### [Work task]
Your output should be the line with "The image size is (720, 612)." plus all following lines to the end of the records, exactly as written and nothing more.
───── Records shown ─────
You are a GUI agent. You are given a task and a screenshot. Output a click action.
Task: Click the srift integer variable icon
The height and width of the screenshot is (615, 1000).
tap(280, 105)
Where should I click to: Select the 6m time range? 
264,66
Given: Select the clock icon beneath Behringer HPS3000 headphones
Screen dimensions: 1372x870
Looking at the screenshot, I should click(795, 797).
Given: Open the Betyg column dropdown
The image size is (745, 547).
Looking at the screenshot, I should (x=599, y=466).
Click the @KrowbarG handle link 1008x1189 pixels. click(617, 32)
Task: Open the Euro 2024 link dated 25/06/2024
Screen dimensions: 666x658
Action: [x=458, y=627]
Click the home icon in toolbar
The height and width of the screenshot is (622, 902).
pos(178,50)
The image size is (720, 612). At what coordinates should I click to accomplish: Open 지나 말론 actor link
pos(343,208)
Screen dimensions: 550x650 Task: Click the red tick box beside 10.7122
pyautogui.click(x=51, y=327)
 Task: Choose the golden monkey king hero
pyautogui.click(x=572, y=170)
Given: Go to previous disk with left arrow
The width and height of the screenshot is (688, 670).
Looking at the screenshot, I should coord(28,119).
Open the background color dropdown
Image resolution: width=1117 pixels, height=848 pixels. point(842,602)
─────
### [Answer to this task]
The image size is (720, 612). At what coordinates should I click to accomplish: Open 지나 말론 actor link
pos(343,208)
Screen dimensions: 550x650 Task: Click the red tick box beside 10.7122
pyautogui.click(x=51, y=327)
 Task: Choose the golden monkey king hero
pyautogui.click(x=572, y=170)
Given: Go to previous disk with left arrow
The width and height of the screenshot is (688, 670).
Looking at the screenshot, I should coord(28,119).
Open the background color dropdown
Image resolution: width=1117 pixels, height=848 pixels. point(842,602)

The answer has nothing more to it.